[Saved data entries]

Segment Open

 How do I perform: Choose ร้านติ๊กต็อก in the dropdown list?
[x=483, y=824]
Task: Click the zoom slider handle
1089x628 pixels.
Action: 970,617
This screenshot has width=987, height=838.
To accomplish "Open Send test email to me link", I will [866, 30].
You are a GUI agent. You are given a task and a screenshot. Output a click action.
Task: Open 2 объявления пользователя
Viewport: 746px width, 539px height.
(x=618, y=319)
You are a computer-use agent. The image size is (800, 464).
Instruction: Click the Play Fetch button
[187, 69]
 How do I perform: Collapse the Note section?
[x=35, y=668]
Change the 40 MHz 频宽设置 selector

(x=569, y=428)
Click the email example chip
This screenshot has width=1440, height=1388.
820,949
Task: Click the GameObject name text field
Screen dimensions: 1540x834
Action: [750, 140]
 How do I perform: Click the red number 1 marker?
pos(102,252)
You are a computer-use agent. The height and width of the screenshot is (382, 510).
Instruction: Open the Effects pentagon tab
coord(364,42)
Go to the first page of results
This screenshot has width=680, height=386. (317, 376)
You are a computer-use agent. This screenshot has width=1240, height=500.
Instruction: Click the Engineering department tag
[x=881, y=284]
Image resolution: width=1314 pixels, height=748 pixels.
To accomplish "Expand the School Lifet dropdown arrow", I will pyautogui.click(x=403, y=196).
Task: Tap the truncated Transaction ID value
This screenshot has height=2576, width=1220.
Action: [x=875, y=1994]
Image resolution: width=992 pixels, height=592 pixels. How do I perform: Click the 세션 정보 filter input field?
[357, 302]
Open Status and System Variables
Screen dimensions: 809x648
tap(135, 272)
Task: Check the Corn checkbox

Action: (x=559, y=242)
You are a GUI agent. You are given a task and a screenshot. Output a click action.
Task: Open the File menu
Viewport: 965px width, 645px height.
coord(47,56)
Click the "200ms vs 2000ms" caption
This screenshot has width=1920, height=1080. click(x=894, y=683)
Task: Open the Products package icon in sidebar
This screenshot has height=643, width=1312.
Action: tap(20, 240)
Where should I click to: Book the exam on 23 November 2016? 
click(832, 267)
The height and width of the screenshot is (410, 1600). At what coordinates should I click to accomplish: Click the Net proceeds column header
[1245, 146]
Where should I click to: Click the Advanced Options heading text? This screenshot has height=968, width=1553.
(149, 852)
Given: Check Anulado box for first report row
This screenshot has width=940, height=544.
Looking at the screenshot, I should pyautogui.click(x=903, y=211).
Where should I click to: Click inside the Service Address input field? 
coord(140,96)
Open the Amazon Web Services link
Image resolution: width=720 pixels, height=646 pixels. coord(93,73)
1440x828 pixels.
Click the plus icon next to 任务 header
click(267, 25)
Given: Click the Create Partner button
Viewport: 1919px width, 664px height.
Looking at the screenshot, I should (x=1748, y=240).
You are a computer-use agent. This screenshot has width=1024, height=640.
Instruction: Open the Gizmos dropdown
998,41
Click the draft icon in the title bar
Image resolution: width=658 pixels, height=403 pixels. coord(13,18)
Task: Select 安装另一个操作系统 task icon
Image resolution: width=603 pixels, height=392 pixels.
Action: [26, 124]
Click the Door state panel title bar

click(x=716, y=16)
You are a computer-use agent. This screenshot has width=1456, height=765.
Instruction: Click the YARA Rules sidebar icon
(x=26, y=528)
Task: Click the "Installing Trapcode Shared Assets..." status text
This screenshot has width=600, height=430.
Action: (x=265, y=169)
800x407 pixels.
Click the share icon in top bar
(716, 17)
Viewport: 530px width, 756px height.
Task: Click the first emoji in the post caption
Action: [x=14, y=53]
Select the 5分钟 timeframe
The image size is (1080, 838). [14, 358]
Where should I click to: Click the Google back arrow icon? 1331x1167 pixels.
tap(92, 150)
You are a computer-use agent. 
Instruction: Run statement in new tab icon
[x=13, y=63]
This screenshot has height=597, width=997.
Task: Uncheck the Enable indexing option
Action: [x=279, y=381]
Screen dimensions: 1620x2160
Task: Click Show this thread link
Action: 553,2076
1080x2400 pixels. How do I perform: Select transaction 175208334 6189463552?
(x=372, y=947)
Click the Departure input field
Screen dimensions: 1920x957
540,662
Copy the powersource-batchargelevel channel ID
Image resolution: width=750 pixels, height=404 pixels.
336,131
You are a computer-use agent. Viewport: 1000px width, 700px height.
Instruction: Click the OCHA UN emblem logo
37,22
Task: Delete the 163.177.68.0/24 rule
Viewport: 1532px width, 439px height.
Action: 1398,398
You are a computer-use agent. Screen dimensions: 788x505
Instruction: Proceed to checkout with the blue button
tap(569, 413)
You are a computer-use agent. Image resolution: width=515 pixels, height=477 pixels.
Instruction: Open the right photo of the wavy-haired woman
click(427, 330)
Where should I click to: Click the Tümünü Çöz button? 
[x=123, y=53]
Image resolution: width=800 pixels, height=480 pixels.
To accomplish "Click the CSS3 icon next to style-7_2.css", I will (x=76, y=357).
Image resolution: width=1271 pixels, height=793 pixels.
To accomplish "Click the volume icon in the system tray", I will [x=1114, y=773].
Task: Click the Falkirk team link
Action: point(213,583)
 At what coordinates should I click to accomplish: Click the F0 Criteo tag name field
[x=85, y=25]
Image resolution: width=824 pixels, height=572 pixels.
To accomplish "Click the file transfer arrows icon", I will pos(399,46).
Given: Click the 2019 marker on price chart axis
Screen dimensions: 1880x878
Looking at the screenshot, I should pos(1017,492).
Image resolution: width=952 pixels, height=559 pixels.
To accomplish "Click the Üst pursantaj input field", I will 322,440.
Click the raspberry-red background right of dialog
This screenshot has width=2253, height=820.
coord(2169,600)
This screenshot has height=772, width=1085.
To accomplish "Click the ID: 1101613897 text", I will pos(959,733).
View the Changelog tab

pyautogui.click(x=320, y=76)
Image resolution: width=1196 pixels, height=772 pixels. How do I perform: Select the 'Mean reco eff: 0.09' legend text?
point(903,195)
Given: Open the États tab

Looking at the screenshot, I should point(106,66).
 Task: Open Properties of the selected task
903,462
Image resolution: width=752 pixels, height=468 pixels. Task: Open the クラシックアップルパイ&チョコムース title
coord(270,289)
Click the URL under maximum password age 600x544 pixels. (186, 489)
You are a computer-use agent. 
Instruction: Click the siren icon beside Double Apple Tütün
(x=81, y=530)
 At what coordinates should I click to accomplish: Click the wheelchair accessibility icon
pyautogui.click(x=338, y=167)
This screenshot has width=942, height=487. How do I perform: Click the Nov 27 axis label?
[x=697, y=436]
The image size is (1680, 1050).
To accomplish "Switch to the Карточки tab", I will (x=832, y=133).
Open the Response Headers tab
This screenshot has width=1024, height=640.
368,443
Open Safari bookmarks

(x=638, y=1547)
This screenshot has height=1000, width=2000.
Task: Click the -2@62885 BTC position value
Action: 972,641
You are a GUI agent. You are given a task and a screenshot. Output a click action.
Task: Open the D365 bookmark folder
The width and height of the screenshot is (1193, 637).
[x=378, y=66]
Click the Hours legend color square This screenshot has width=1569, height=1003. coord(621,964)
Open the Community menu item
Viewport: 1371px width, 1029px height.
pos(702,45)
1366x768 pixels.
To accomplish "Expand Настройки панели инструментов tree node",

Segment Closed

— PROBLEM TO WORK ON —
Go through the records above and set each one down exactly, please.

— COMPLETED TASK —
 How do I perform: Choose ร้านติ๊กต็อก in the dropdown list?
[x=483, y=824]
Task: Click the zoom slider handle
1089x628 pixels.
Action: 970,617
This screenshot has width=987, height=838.
To accomplish "Open Send test email to me link", I will [866, 30].
You are a GUI agent. You are given a task and a screenshot. Output a click action.
Task: Open 2 объявления пользователя
Viewport: 746px width, 539px height.
(x=618, y=319)
You are a computer-use agent. The image size is (800, 464).
Instruction: Click the Play Fetch button
[187, 69]
 How do I perform: Collapse the Note section?
[x=35, y=668]
Change the 40 MHz 频宽设置 selector

(x=569, y=428)
Click the email example chip
This screenshot has width=1440, height=1388.
820,949
Task: Click the GameObject name text field
Screen dimensions: 1540x834
Action: [750, 140]
 How do I perform: Click the red number 1 marker?
pos(102,252)
You are a computer-use agent. The height and width of the screenshot is (382, 510).
Instruction: Open the Effects pentagon tab
coord(364,42)
Go to the first page of results
This screenshot has width=680, height=386. (317, 376)
You are a computer-use agent. This screenshot has width=1240, height=500.
Instruction: Click the Engineering department tag
[x=881, y=284]
Image resolution: width=1314 pixels, height=748 pixels.
To accomplish "Expand the School Lifet dropdown arrow", I will pyautogui.click(x=403, y=196).
Task: Tap the truncated Transaction ID value
This screenshot has height=2576, width=1220.
Action: [x=875, y=1994]
Image resolution: width=992 pixels, height=592 pixels. How do I perform: Click the 세션 정보 filter input field?
[357, 302]
Open Status and System Variables
Screen dimensions: 809x648
tap(135, 272)
Task: Check the Corn checkbox

Action: (x=559, y=242)
You are a GUI agent. You are given a task and a screenshot. Output a click action.
Task: Open the File menu
Viewport: 965px width, 645px height.
coord(47,56)
Click the "200ms vs 2000ms" caption
This screenshot has width=1920, height=1080. click(x=894, y=683)
Task: Open the Products package icon in sidebar
This screenshot has height=643, width=1312.
Action: tap(20, 240)
Where should I click to: Book the exam on 23 November 2016? 
click(832, 267)
The height and width of the screenshot is (410, 1600). At what coordinates should I click to accomplish: Click the Net proceeds column header
[1245, 146]
Where should I click to: Click the Advanced Options heading text? This screenshot has height=968, width=1553.
(149, 852)
Given: Check Anulado box for first report row
This screenshot has width=940, height=544.
Looking at the screenshot, I should pyautogui.click(x=903, y=211).
Where should I click to: Click inside the Service Address input field? 
coord(140,96)
Open the Amazon Web Services link
Image resolution: width=720 pixels, height=646 pixels. coord(93,73)
1440x828 pixels.
Click the plus icon next to 任务 header
click(267, 25)
Given: Click the Create Partner button
Viewport: 1919px width, 664px height.
Looking at the screenshot, I should (x=1748, y=240).
You are a computer-use agent. This screenshot has width=1024, height=640.
Instruction: Open the Gizmos dropdown
998,41
Click the draft icon in the title bar
Image resolution: width=658 pixels, height=403 pixels. coord(13,18)
Task: Select 安装另一个操作系统 task icon
Image resolution: width=603 pixels, height=392 pixels.
Action: [26, 124]
Click the Door state panel title bar

click(x=716, y=16)
You are a computer-use agent. This screenshot has width=1456, height=765.
Instruction: Click the YARA Rules sidebar icon
(x=26, y=528)
Task: Click the "Installing Trapcode Shared Assets..." status text
This screenshot has width=600, height=430.
Action: (x=265, y=169)
800x407 pixels.
Click the share icon in top bar
(716, 17)
Viewport: 530px width, 756px height.
Task: Click the first emoji in the post caption
Action: [x=14, y=53]
Select the 5分钟 timeframe
The image size is (1080, 838). [14, 358]
Where should I click to: Click the Google back arrow icon? 1331x1167 pixels.
tap(92, 150)
You are a computer-use agent. 
Instruction: Run statement in new tab icon
[x=13, y=63]
This screenshot has height=597, width=997.
Task: Uncheck the Enable indexing option
Action: [x=279, y=381]
Screen dimensions: 1620x2160
Task: Click Show this thread link
Action: 553,2076
1080x2400 pixels. How do I perform: Select transaction 175208334 6189463552?
(x=372, y=947)
Click the Departure input field
Screen dimensions: 1920x957
540,662
Copy the powersource-batchargelevel channel ID
Image resolution: width=750 pixels, height=404 pixels.
336,131
You are a computer-use agent. Viewport: 1000px width, 700px height.
Instruction: Click the OCHA UN emblem logo
37,22
Task: Delete the 163.177.68.0/24 rule
Viewport: 1532px width, 439px height.
Action: 1398,398
You are a computer-use agent. Screen dimensions: 788x505
Instruction: Proceed to checkout with the blue button
tap(569, 413)
You are a computer-use agent. Image resolution: width=515 pixels, height=477 pixels.
Instruction: Open the right photo of the wavy-haired woman
click(427, 330)
Where should I click to: Click the Tümünü Çöz button? 
[x=123, y=53]
Image resolution: width=800 pixels, height=480 pixels.
To accomplish "Click the CSS3 icon next to style-7_2.css", I will (x=76, y=357).
Image resolution: width=1271 pixels, height=793 pixels.
To accomplish "Click the volume icon in the system tray", I will [x=1114, y=773].
Task: Click the Falkirk team link
Action: point(213,583)
 At what coordinates should I click to accomplish: Click the F0 Criteo tag name field
[x=85, y=25]
Image resolution: width=824 pixels, height=572 pixels.
To accomplish "Click the file transfer arrows icon", I will pos(399,46).
Given: Click the 2019 marker on price chart axis
Screen dimensions: 1880x878
Looking at the screenshot, I should pos(1017,492).
Image resolution: width=952 pixels, height=559 pixels.
To accomplish "Click the Üst pursantaj input field", I will 322,440.
Click the raspberry-red background right of dialog
This screenshot has width=2253, height=820.
coord(2169,600)
This screenshot has height=772, width=1085.
To accomplish "Click the ID: 1101613897 text", I will pos(959,733).
View the Changelog tab

pyautogui.click(x=320, y=76)
Image resolution: width=1196 pixels, height=772 pixels. How do I perform: Select the 'Mean reco eff: 0.09' legend text?
point(903,195)
Given: Open the États tab

Looking at the screenshot, I should point(106,66).
 Task: Open Properties of the selected task
903,462
Image resolution: width=752 pixels, height=468 pixels. Task: Open the クラシックアップルパイ&チョコムース title
coord(270,289)
Click the URL under maximum password age 600x544 pixels. (186, 489)
You are a computer-use agent. 
Instruction: Click the siren icon beside Double Apple Tütün
(x=81, y=530)
 At what coordinates should I click to accomplish: Click the wheelchair accessibility icon
pyautogui.click(x=338, y=167)
This screenshot has width=942, height=487. How do I perform: Click the Nov 27 axis label?
[x=697, y=436]
The image size is (1680, 1050).
To accomplish "Switch to the Карточки tab", I will (x=832, y=133).
Open the Response Headers tab
This screenshot has width=1024, height=640.
368,443
Open Safari bookmarks

(x=638, y=1547)
This screenshot has height=1000, width=2000.
Task: Click the -2@62885 BTC position value
Action: 972,641
You are a GUI agent. You are given a task and a screenshot. Output a click action.
Task: Open the D365 bookmark folder
The width and height of the screenshot is (1193, 637).
[x=378, y=66]
Click the Hours legend color square This screenshot has width=1569, height=1003. coord(621,964)
Open the Community menu item
Viewport: 1371px width, 1029px height.
pos(702,45)
1366x768 pixels.
To accomplish "Expand Настройки панели инструментов tree node",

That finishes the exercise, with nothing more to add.